When handling individual files and folders Time Machine will exclude by file path; however, when managing volumes it does so by using their UUIDs, which may be the source of the problem for those experiencing this bug. The UUID for a volume ought to be a unique number that is generated when it is formatted, and is based on the drive's properties, but if for some reason the UUID is blank (all zeros) or otherwise matches that of another drive (after cloning one volume to another), then while the system may still use it, services that rely on it for identifying the drive may have problems. It is possible that Time Machine could confuse two similar UUIDs in this manner, especially if multiple utilities and operating systems have been used to manage partitions on a system's internal drives.
To check the UUIDs of the volumes on the system, open Disk Utility followed by getting information on each mounted volume. In the window that appears you will find data and statistics on the drive, with one entry being the UUID. Compare these between your various volumes to make sure they are unique.
Additionally, this problem may be rooted in corruption in the Time Machine preferences file, which holds all of the volume configuration information for the service. Corrupt preferences is a common reason why programs and services stop working properly, and removing the preferences so they will be rebuilt from scratch is an easy and recommended remedy. To do this for Time Machine, first go to the Time Machine system preferences and make a note of the backup drives used and the list of excluded files. Screenshots are an easy way to do this.

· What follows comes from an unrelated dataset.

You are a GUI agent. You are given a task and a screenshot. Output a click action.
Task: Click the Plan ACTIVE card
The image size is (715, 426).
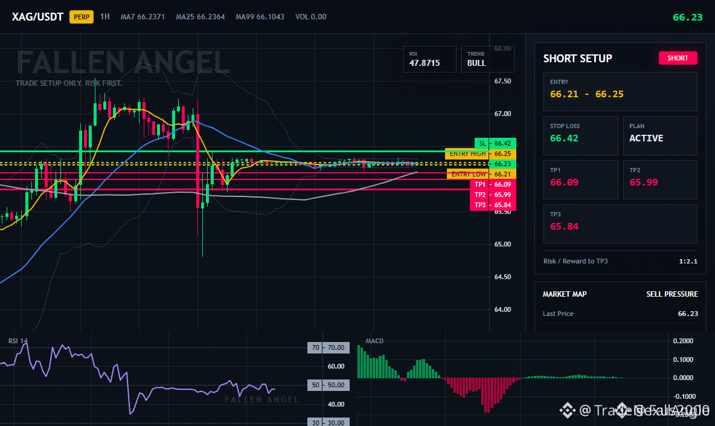660,135
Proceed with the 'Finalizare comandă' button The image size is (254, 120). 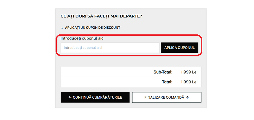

Then open the /Macintosh HD/Library/Preferences/ folder and remove the file "com.apple.TimeMachine.plist" and restart your computer. This will cause the Time Machine service to relaunch and recreate its default preferences file. After doing this you can refer to your notes on your previous Time Machine configuration and add the destination drives and exclusion list items again accordingly.
Even if not everyone is affected by this bug, it does serve to remind us that there may be odd quirks with any backup system, so it is always best to regularly check your backup routines, and consider using multiple approaches to your backups (for example, drive cloning in addition to Time Machine). In addition to making sure your backup services are set up correctly, be sure to check the destination drive or drives themselves to make sure they are not experiencing any errors, by using Disk Utility to run a format and partition table verification.
These options are especially key as your storage setups expand and get more complex. Often people start with a single drive and then slowly add more storage and migrate their data to larger setups (both internal and external), and over time can build quite elaborate drive setups. As this happens, making sure the data gets properly managed with whatever backup approaches are being used becomes more important.